> Exercice 1: Pouvez-vous extraire telles quelles les lignes des enregistrements, depuis la première jusqu'à celle qui contient « Viewport: 1200px width, 924px », celle-ci comprise ?

··· Extrait

Théâtre : Masques dans la salle et sur scène

La saison théâtrale reprend enfin. Au TNL, « Objet d’attention », coproduction avec le TOL, pose un regard sur la maltraitance des enfants en jouant à cache-cache avec le public et les protagonistes.

Une passion dévorante qui va déboucher sur un drame, mais lequel exactement ? (Photo : Bohumil Kostohryz)

À l’entrée dans la salle du Théâtre national, on ressent un double plaisir : d’abord, cette sensation de rompre un jeûne de théâtre imposé par les circonstances sanitaires, avec des saisons interrompues en plein élan ; ensuite, la contemplation d’un vaste plateau où l’on découvre un décor sur deux étages, chose évidemment impossible dans l’antre du Théâtre ouvert Luxembourg. Vastitude quelque peu ironique, puisque c’est de l’intime et du non-dit (en tout cas du non-montré) qu’il va pourtant s’agir.

······
··· Liste des enregistrements

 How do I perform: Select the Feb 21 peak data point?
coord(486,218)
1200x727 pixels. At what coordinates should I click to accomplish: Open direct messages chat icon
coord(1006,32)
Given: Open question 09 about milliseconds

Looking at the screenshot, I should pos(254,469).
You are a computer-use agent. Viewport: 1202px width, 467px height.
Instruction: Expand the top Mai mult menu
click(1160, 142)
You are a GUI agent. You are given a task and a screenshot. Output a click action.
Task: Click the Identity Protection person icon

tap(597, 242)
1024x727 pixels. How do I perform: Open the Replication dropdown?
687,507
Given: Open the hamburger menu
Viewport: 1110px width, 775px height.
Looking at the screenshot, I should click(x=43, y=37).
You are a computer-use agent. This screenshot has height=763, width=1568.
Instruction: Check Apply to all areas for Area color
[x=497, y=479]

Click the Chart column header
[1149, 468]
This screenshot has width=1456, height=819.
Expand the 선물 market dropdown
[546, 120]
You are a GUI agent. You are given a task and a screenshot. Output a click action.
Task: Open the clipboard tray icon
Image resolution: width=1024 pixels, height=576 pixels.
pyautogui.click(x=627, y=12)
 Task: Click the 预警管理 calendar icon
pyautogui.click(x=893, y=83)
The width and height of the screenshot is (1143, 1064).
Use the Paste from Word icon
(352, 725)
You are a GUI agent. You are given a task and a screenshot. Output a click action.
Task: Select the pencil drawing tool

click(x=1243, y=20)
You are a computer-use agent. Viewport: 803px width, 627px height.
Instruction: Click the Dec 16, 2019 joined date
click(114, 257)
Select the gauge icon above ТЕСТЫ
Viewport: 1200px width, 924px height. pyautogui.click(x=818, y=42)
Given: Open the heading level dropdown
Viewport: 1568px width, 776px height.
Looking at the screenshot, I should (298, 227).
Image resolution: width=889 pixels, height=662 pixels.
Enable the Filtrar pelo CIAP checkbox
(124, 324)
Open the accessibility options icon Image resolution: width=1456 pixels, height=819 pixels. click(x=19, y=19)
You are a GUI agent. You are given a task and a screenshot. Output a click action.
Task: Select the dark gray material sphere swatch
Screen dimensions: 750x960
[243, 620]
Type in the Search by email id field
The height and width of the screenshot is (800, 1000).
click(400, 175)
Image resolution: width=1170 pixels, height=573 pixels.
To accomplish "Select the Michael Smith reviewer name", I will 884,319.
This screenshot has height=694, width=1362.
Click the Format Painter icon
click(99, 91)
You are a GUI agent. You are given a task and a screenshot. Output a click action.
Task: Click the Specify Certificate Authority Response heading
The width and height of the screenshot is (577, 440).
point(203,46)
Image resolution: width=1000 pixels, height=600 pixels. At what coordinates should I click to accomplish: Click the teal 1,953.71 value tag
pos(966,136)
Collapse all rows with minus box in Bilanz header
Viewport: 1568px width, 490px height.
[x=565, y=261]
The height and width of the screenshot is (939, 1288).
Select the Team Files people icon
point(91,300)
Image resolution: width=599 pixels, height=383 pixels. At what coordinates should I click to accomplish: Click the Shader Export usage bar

······

> Exercice 2: Pouvez-vous recopier mot pour mot le passage de l'article de théâtre compris entre « La saison théâtrale » et « et les protagonistes. », les deux inclus ?

> Réponse 1:
 How do I perform: Select the Feb 21 peak data point?
coord(486,218)
1200x727 pixels. At what coordinates should I click to accomplish: Open direct messages chat icon
coord(1006,32)
Given: Open question 09 about milliseconds

Looking at the screenshot, I should pos(254,469).
You are a computer-use agent. Viewport: 1202px width, 467px height.
Instruction: Expand the top Mai mult menu
click(1160, 142)
You are a GUI agent. You are given a task and a screenshot. Output a click action.
Task: Click the Identity Protection person icon

tap(597, 242)
1024x727 pixels. How do I perform: Open the Replication dropdown?
687,507
Given: Open the hamburger menu
Viewport: 1110px width, 775px height.
Looking at the screenshot, I should click(x=43, y=37).
You are a computer-use agent. This screenshot has height=763, width=1568.
Instruction: Check Apply to all areas for Area color
[x=497, y=479]

Click the Chart column header
[1149, 468]
This screenshot has width=1456, height=819.
Expand the 선물 market dropdown
[546, 120]
You are a GUI agent. You are given a task and a screenshot. Output a click action.
Task: Open the clipboard tray icon
Image resolution: width=1024 pixels, height=576 pixels.
pyautogui.click(x=627, y=12)
 Task: Click the 预警管理 calendar icon
pyautogui.click(x=893, y=83)
The width and height of the screenshot is (1143, 1064).
Use the Paste from Word icon
(352, 725)
You are a GUI agent. You are given a task and a screenshot. Output a click action.
Task: Select the pencil drawing tool

click(x=1243, y=20)
You are a computer-use agent. Viewport: 803px width, 627px height.
Instruction: Click the Dec 16, 2019 joined date
click(114, 257)
Select the gauge icon above ТЕСТЫ
Viewport: 1200px width, 924px height. pyautogui.click(x=818, y=42)

> Réponse 2:
La saison théâtrale reprend enfin. Au TNL, « Objet d’attention », coproduction avec le TOL, pose un regard sur la maltraitance des enfants en jouant à cache-cache avec le public et les protagonistes.